What is expected:
Say how many lines in the entries hold the string "agent", giving the number by itself.
'''
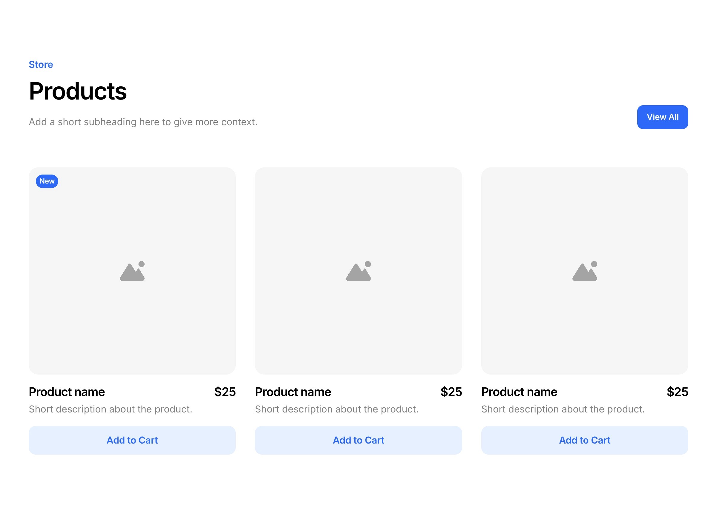Click the blue New badge
The height and width of the screenshot is (512, 717).
(x=47, y=181)
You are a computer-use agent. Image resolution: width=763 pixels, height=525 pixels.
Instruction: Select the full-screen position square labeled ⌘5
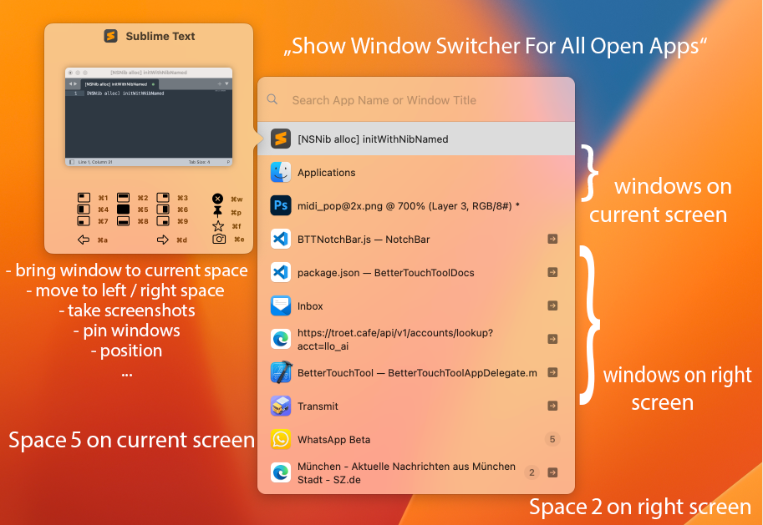point(123,209)
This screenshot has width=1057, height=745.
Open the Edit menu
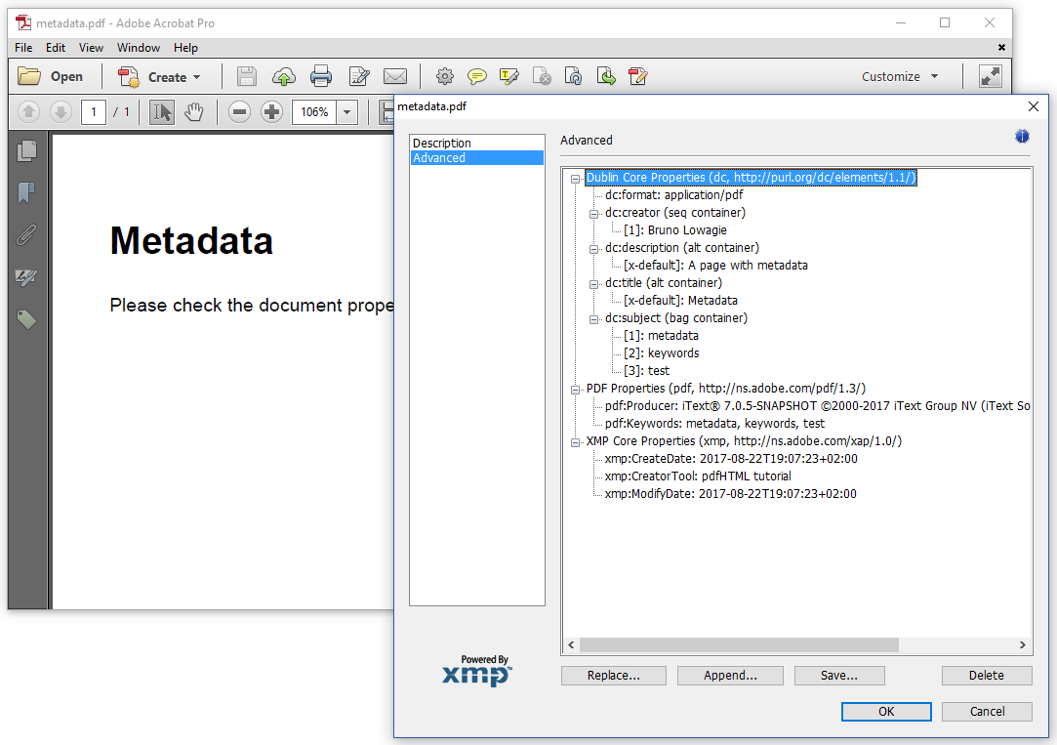click(x=55, y=47)
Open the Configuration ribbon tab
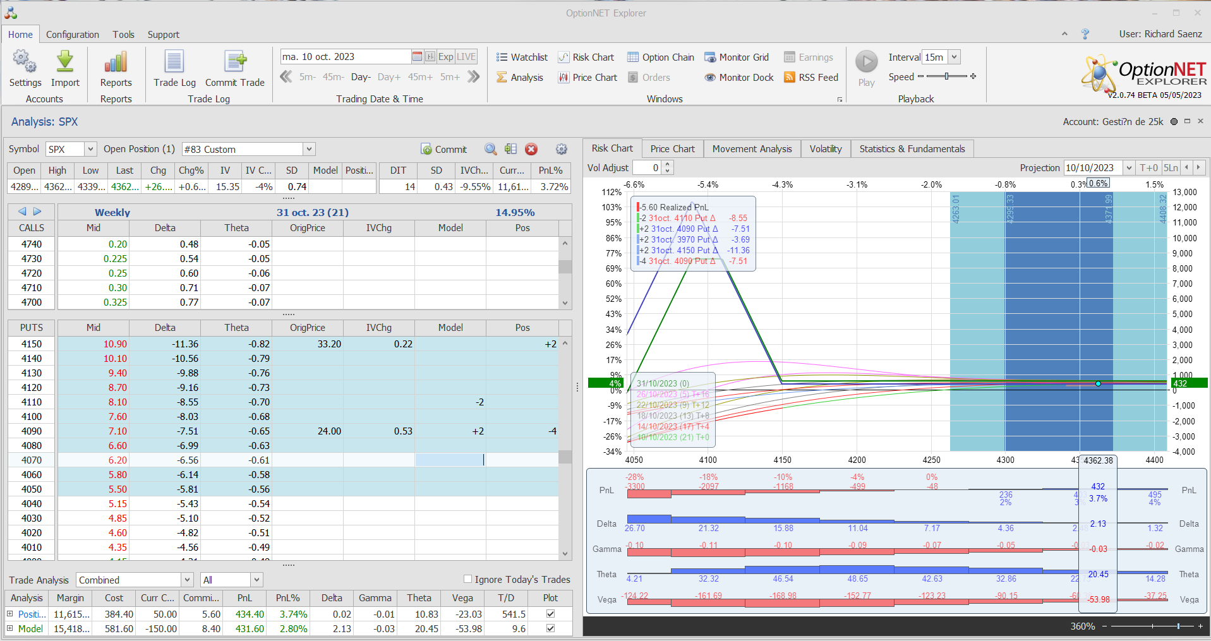 (x=73, y=35)
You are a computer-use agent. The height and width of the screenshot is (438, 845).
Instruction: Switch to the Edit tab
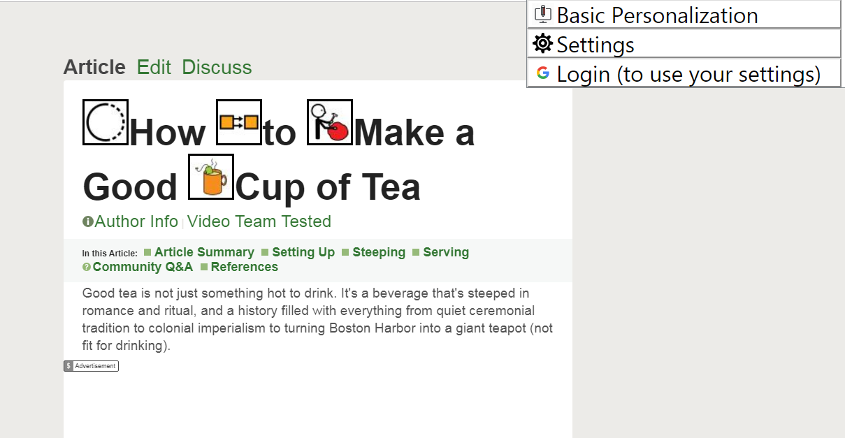click(154, 67)
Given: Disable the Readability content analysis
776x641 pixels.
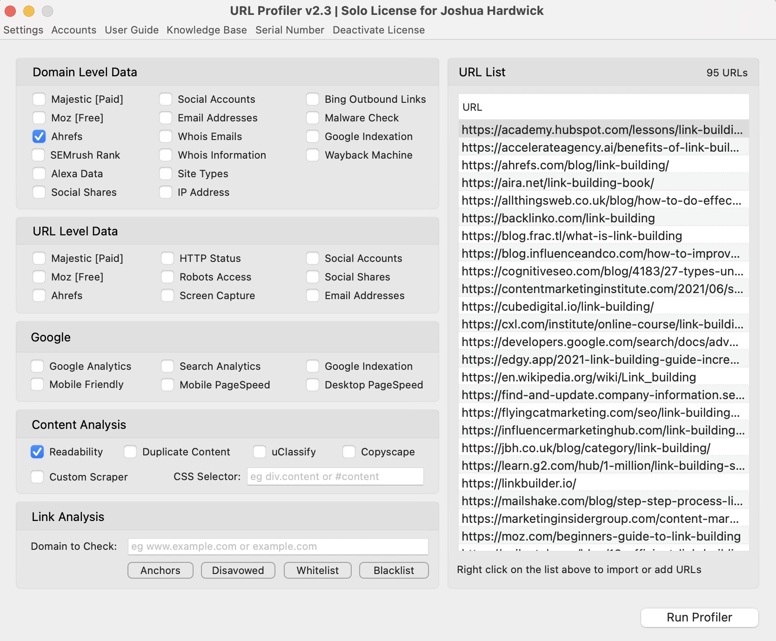Looking at the screenshot, I should tap(37, 452).
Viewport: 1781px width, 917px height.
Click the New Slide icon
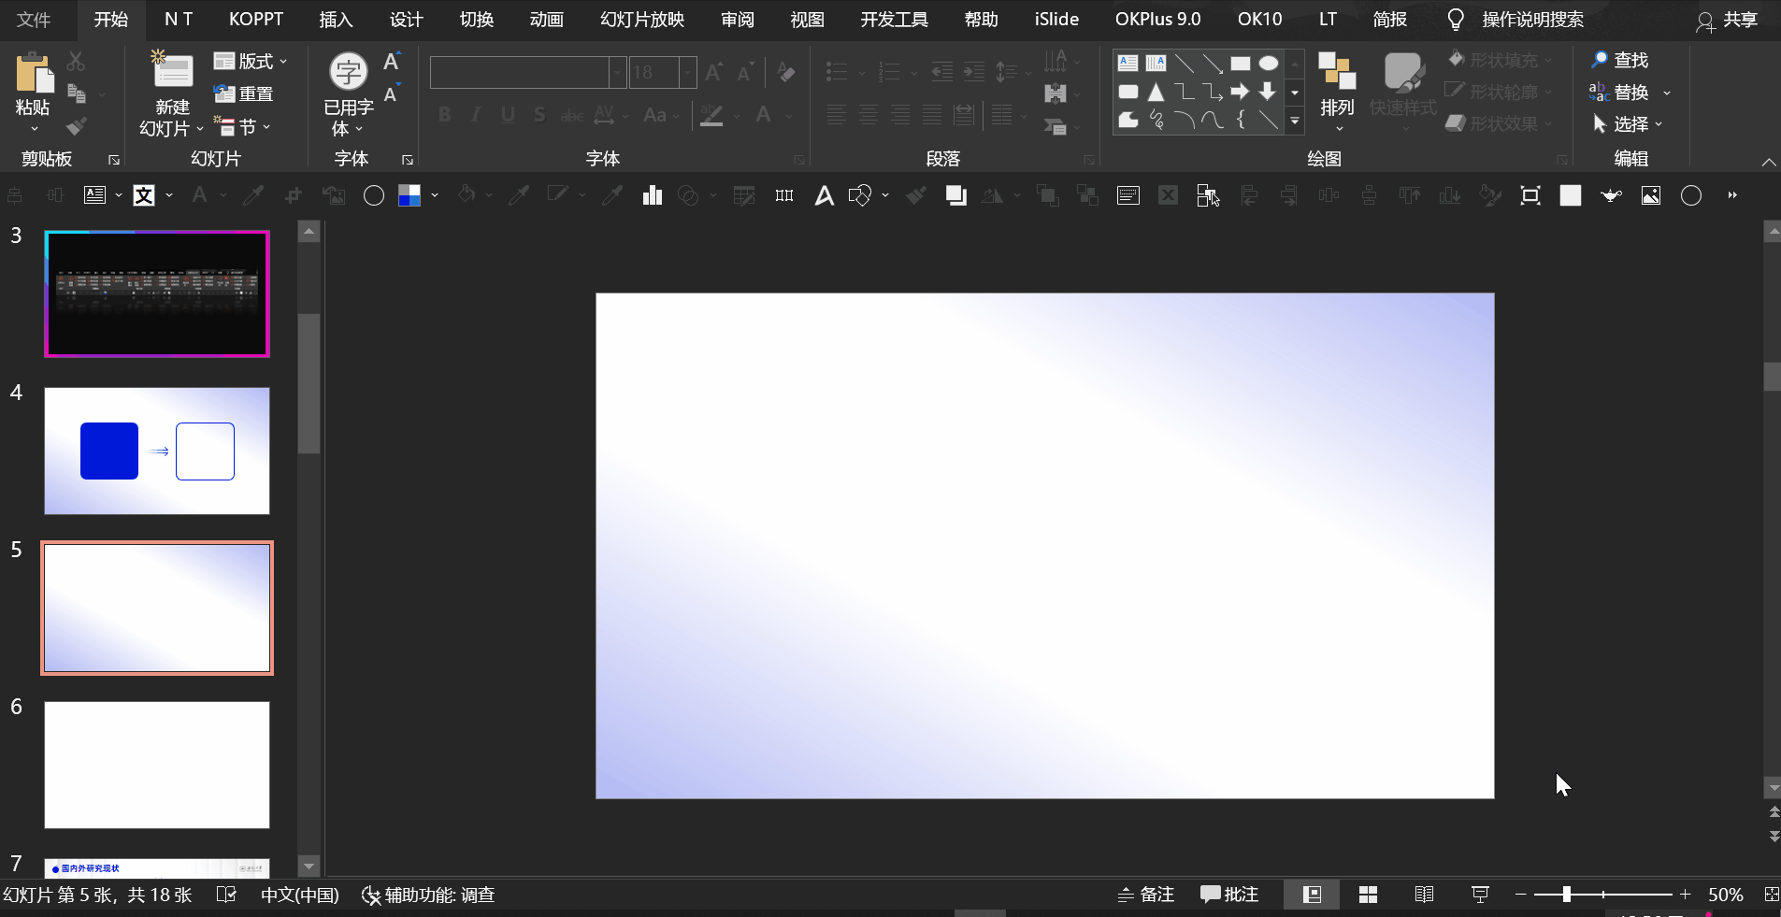pos(173,71)
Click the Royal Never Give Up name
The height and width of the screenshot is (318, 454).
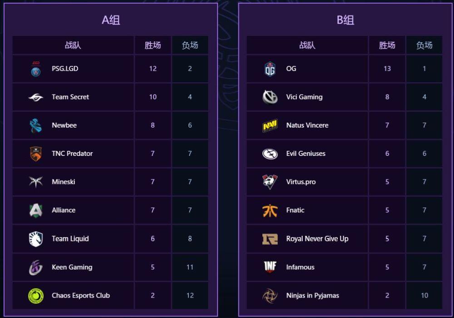[x=317, y=239]
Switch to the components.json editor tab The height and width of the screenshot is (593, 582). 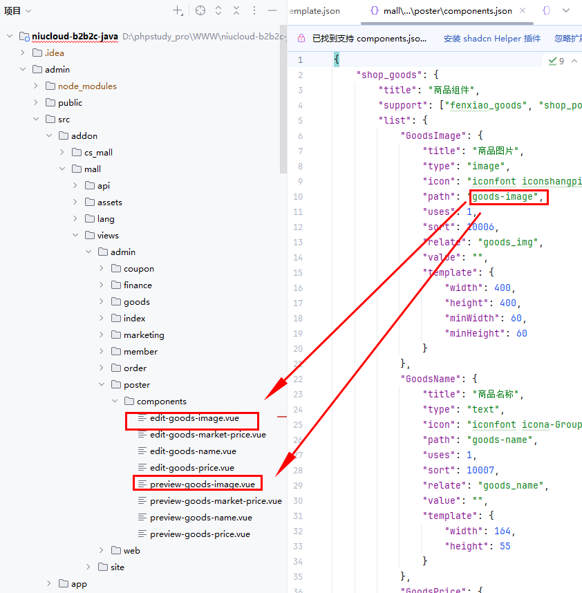pyautogui.click(x=447, y=11)
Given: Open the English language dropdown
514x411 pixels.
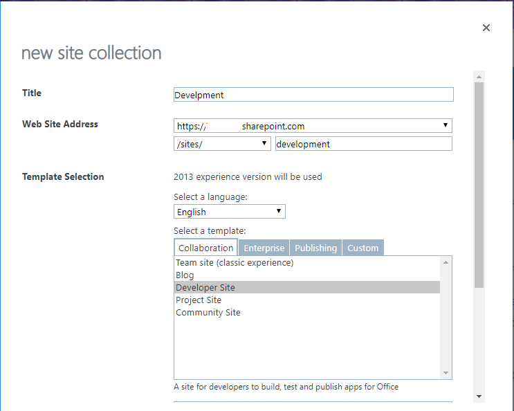Looking at the screenshot, I should click(230, 212).
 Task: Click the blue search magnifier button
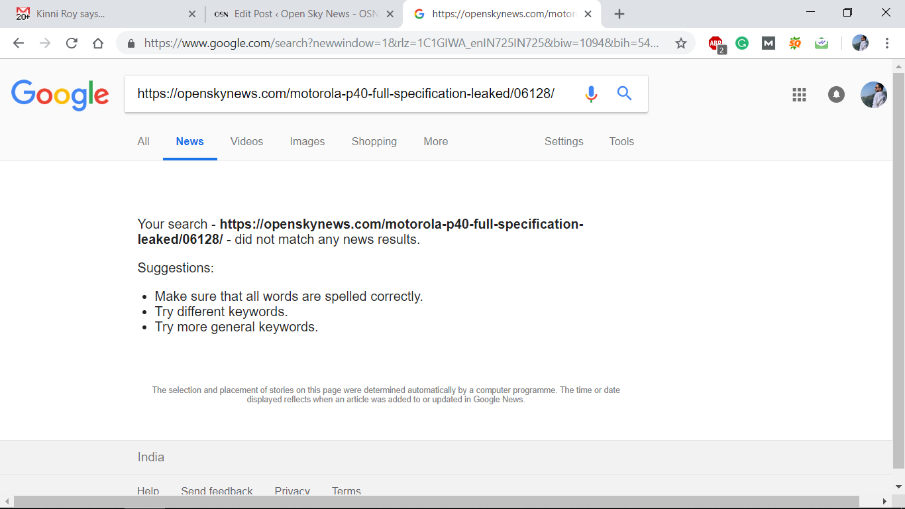click(624, 93)
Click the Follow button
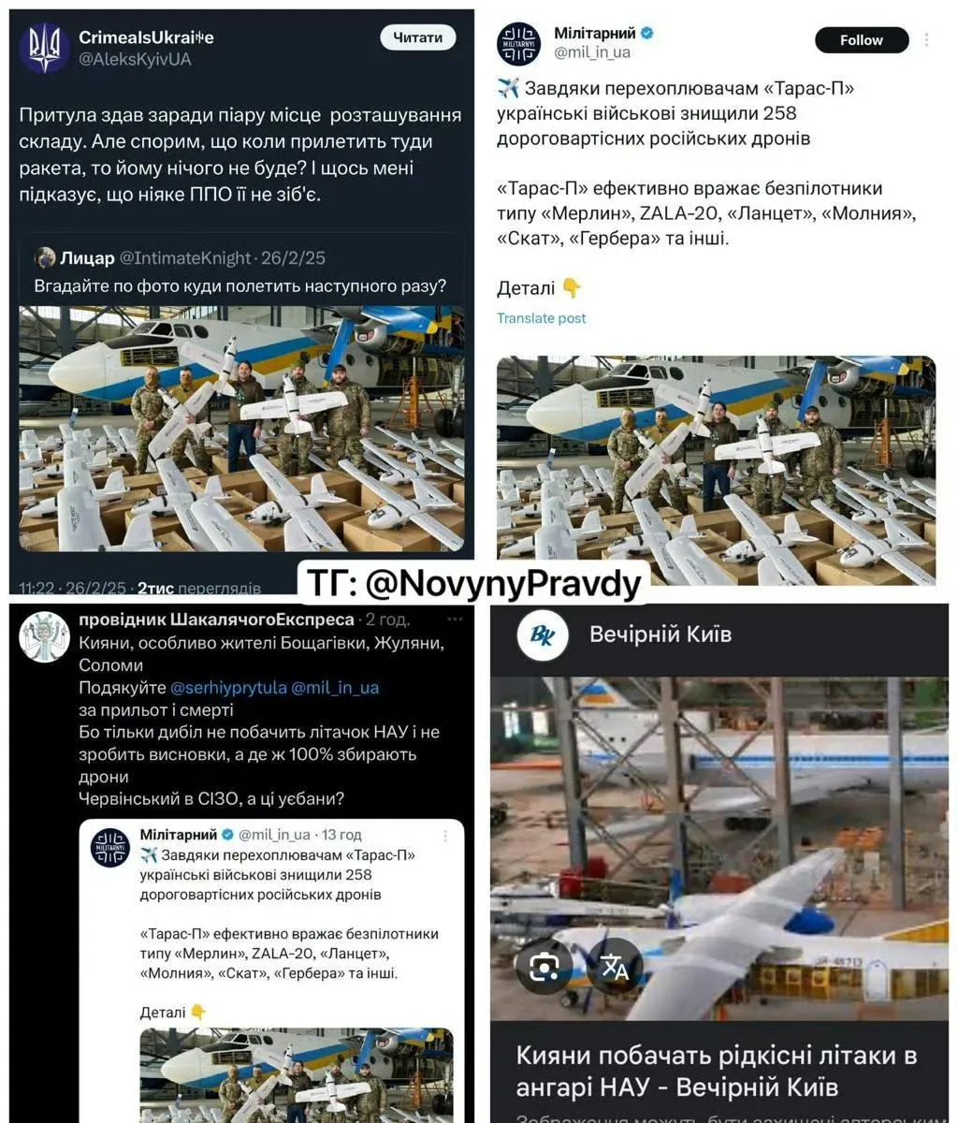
'''
Worked solution:
2